Saturday, July 4, 2026

Gas Crisis in Russia Triggering Beginnings of a ‘New Parade of Sovereignties’ There, Kazakh Portal Says

Paul Goble

            Staunton, July 4 – Voronezh Oblast is restricting the sale of gasoline in large containers to prevent its export to other regions, Kazakhstan’s Altyn Orda portal says, a sign that Russia’s regions “are beginning to defend their resources from each other” and one that may lead to an updated version of “the parade of sovereignties” which weakened Russia decades ago.

            “As long as there were enough resources,” the portal continues, “the regions can and do live within a common system; but when there is a threat of a shortage, everyone begins to ask a simple question: why should we give up our own to others if tomorrow there may not be enough left for us?” (altyn-orda.kz/novyj-parad-suverenitetov-nachinaetsya-s-benzina/).

            Limiting the sale of gasoline in large quantities can lead to limiting the sale of all kinds of other things that may be in short supply; and “that ishow an economic crisis gradually turns into a political one” and thus recalls what happened at the end of Soviet times and the beginning of post-Soviet ones in Russia.

            Forty years ago, Altyn Orda points out, “the parade of sovereignties began not with the one-time collapse of a huge country. At first, the republics and autonomy began to speak of the priority of their laws, their resources and their interests with each wanting to dispose of what was on its territory.”

            But as that pattern spread, what “at first looked like a struggle for economic rights gradually became a political distancing from the center” and thus marked “the beginning of the end of the Soviet vertical” and a threat to the Russian successor state that Putin has worked so hard to reverse.
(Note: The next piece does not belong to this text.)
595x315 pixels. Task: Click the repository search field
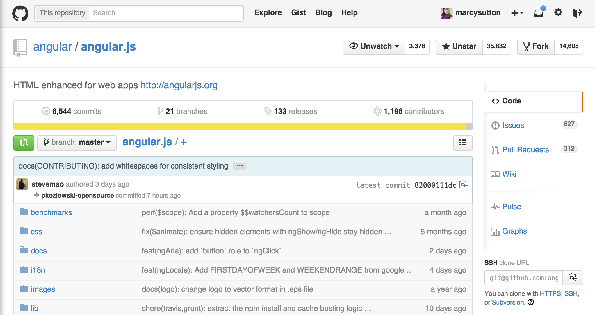(166, 13)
            Voronezh Oblast has “not declared sovereignty,” of course; but its actions point to something that must be of concern to Moscow, the desire of each region, at a time of economic crisis to “keep what resources it has for itself.” Today, this resource is gasoline; tomorrow, it may be many others.

            Consequently, what is happening in Voronezh is “not necessarily the disintegration of the state; but it is how the loss of trust in a single system begins,” something that Putin and others in the Kremlin certainly have not forgotten and that they will necessarily see as a dangerous development they must counter before it is too late.